Ce banquier vole 40 000 euros dans son propre coffre et le remplace par de faux billets

Il avait les clés, la confiance de ses supérieurs et un accès total au coffre. Alors ce directeur de petite agence sud-coréenne a pensé pouvoir tout se permettre. Ce qu’il n’avait pas prévu, c’est que sa combine allait tenir tout juste quelques semaines avant de s’effondrer complètement.
Un directeur de banque devenu voleur de son propre coffre
L’histoire se déroule à Gyeongju, dans la province du Gyeongsang du Nord, au sud-est de la Corée du Sud. Une petite coopérative de crédit communautaire, supervisée par la Korean Credit Union, ne compte que deux employés. Et c’est justement cette taille réduite qui a rendu le coup possible.
Le responsable de l’agence était le seul à avoir un accès total au contenu du coffre-fort.

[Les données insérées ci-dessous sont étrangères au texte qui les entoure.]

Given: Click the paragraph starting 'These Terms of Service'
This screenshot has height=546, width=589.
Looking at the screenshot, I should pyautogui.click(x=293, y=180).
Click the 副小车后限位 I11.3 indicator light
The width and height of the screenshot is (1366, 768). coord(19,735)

Aucun contrôle croisé, aucun second regard sur les mouvements de fonds. De quoi donner des idées à quelqu’un de malintentionné, un peu comme ces failles de sécurité qu’on retrouve parfois ailleurs, à l’image de ce faux climatiseur vendu sur les réseaux sociaux qui a berné des acheteurs pendant des mois avant d’être démasqué.
Selon la chaîne publique SBS News, les faits remontent à janvier dernier. C’est à cette période que le directeur aurait subtilisé l’équivalent de 40 000 euros, soit 70 millions de wons, directement dans les réserves de son agence.

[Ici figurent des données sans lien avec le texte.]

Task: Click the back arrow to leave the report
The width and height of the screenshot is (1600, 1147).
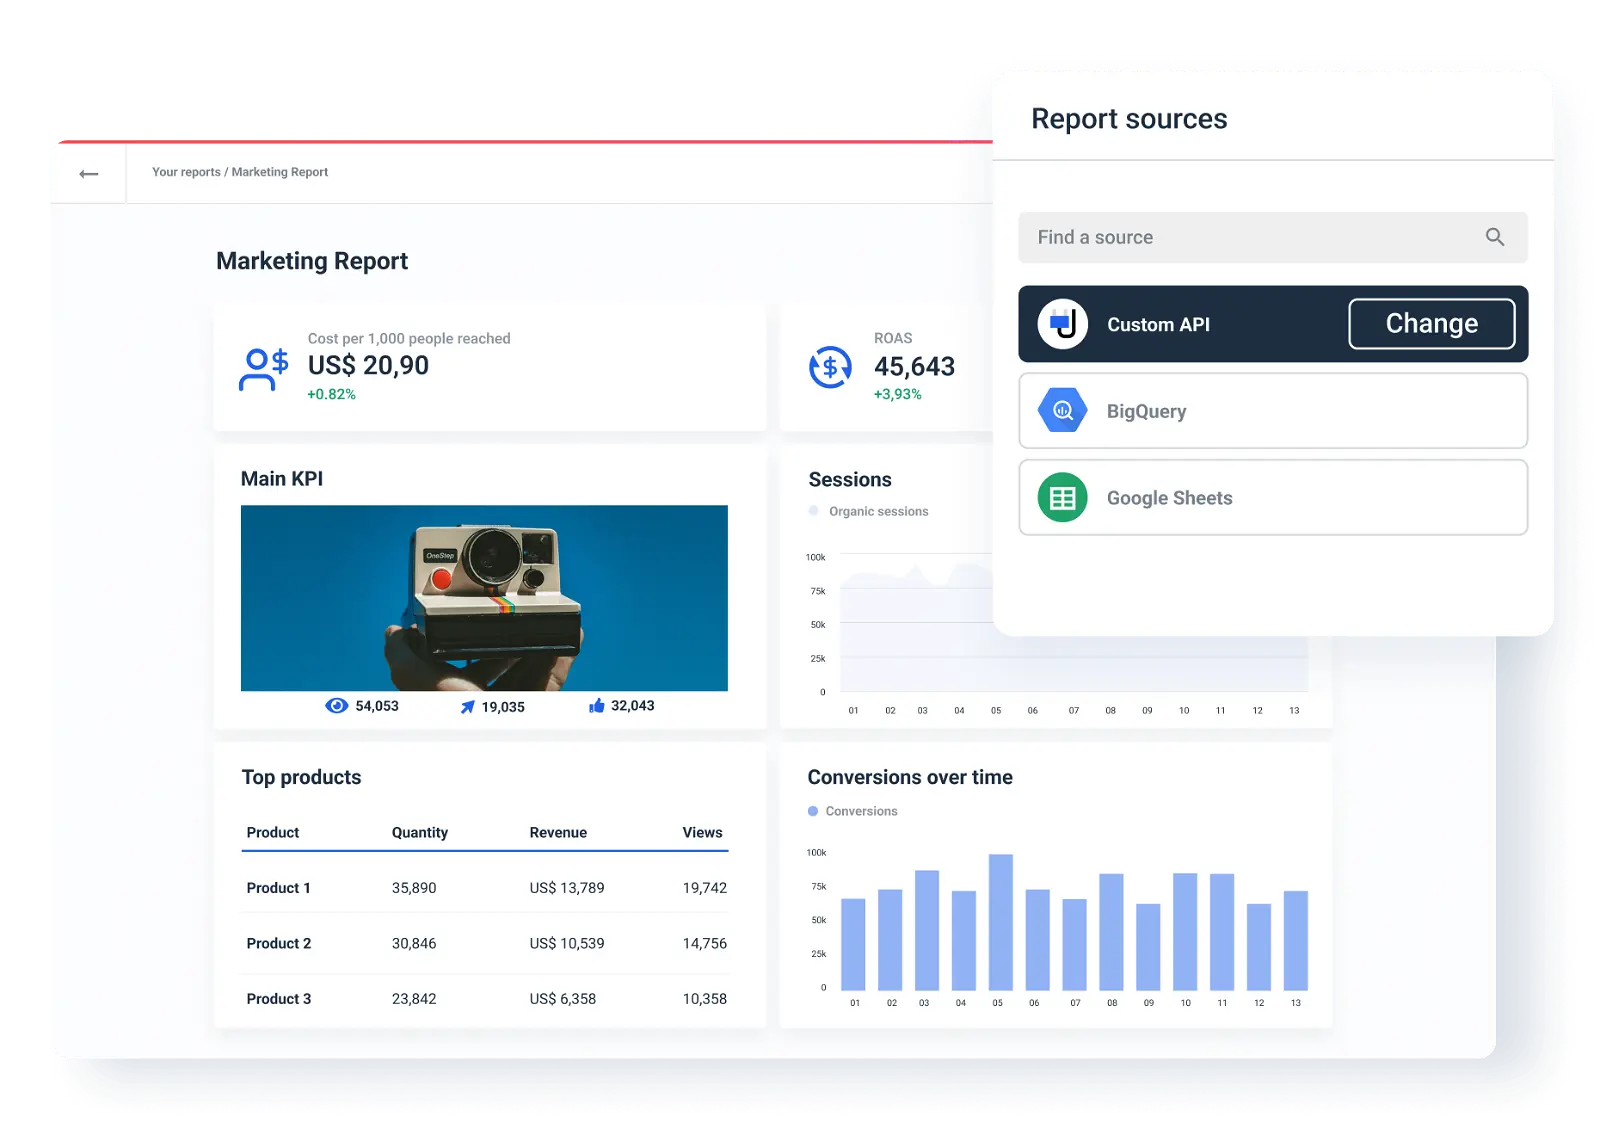Action: tap(88, 172)
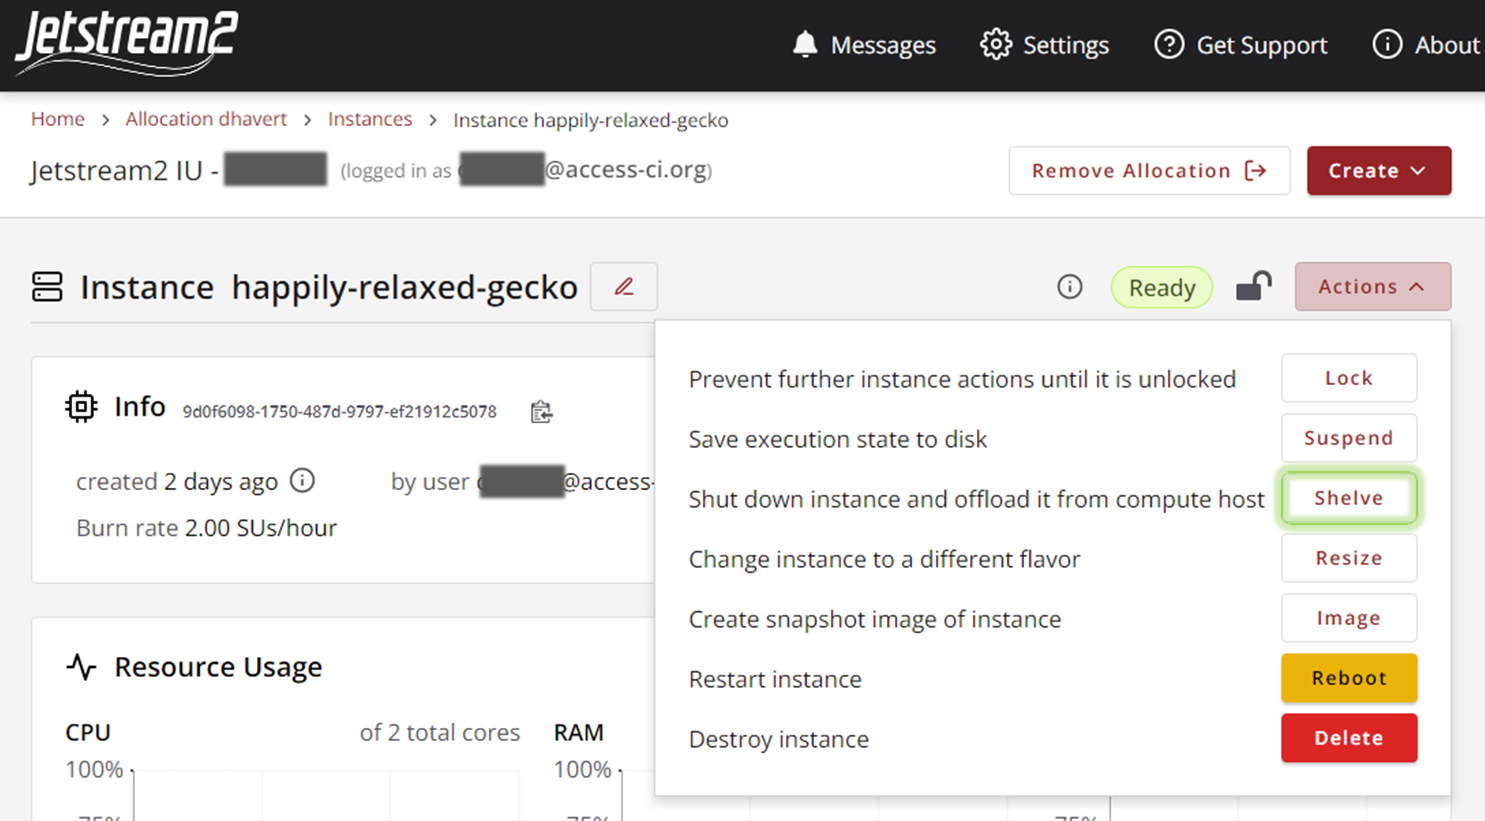
Task: Select Shelve from the Actions menu
Action: pos(1348,497)
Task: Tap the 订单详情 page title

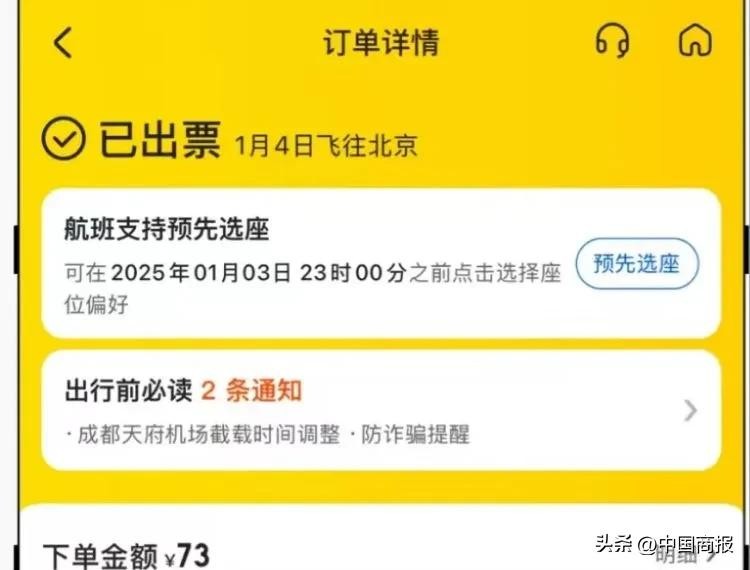Action: click(381, 42)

Une somme conséquente pour une si petite structure, et un vol resté totalement invisible dans un premier temps. On pourrait presque y voir un écho, toutes proportions gardées, avec cette maison construite illégalement qui est finalement rattrapée par les autorités après des années de discrétion.
Des faux billets à l’effigie de dessins animés
Voici la partie la plus rocambolesque de l’affaire. Pour masquer le trou béant dans les caisses, l’homme n’a pas cherché à cacher l’argent ailleurs ou à fuir immédiatement. Il a choisi une méthode bien plus audacieuse : combler le vide avec de fausses coupures, achetées directement sur Internet.
Ces billets factices n’avaient pourtant rien de discret. Ils affichaient des personnages de dessins animés, mais aussi des animaux comme des ours et des canards, loin des motifs officiels des devises sud-coréennes. Un détail qui aurait dû sauter aux yeux au premier coup d’œil.
Et pourtant, ces fausses liasses sont passées inaperçues pendant plusieurs semaines. Ni ses collègues ni les procédures internes de la coopérative de crédit n’ont détecté l’anomalie immédiatement. Ce genre de faille rappelle d’ailleurs à quel point certaines arnaques du quotidien, comme le shimming aux pompes à essence, exploitent justement cette confiance aveugle envers des systèmes qu’on croit infaillibles.
Mais aucune supercherie ne dure éternellement, surtout quand la nervosité commence à trahir celui qui la maintient en vie.

Trahi par son propre comportement, il finit par se rendre
C’est justement l’attitude du directeur qui a fini par éveiller les soupçons. Devenu particulièrement nerveux au fil des semaines, il a fini par attirer l’attention de ses collègues et de sa hiérarchie. Difficile de garder son sang-froid quand on sait qu’un simple contrôle peut tout faire basculer.
Dénoncé aux autorités, l’homme n’a pas attendu d’être arrêté. Il s’est présenté de lui-même au commissariat environ quinze jours après les faits, une démarche rare qui traduit sans doute l’ampleur de la pression accumulée. Confronté aux preuves, il a reconnu l’intégralité des faits sans chercher à nier l’évidence.
La sanction est tombée rapidement : licenciement immédiat par l’agence. Une issue logique, mais qui n’efface pas la question de fond : comment un seul employé pouvait-il détenir un tel niveau d’accès sans aucun contrepoids ?
Le directeur a récemment été mis en examen par le tribunal compétent. Pourtant, l’agence elle-même avait choisi de ne pas engager de poursuites pénales supplémentaires, estimant que les 70 millions de wons détournés avaient été intégralement récupérés. Une clémence surprenante, qui referme ce dossier presque aussi vite qu’il s’était ouvert.
Un vol digne d’un scénario de film, mené par un homme de confiance et déjoué par de simples billets d’ours en peluche. La prochaine fois qu’une agence bancaire vous semble un peu trop tranquille, vous saurez peut-être pourquoi il vaut mieux deux paires d’yeux sur un coffre-fort plutôt qu’une seule.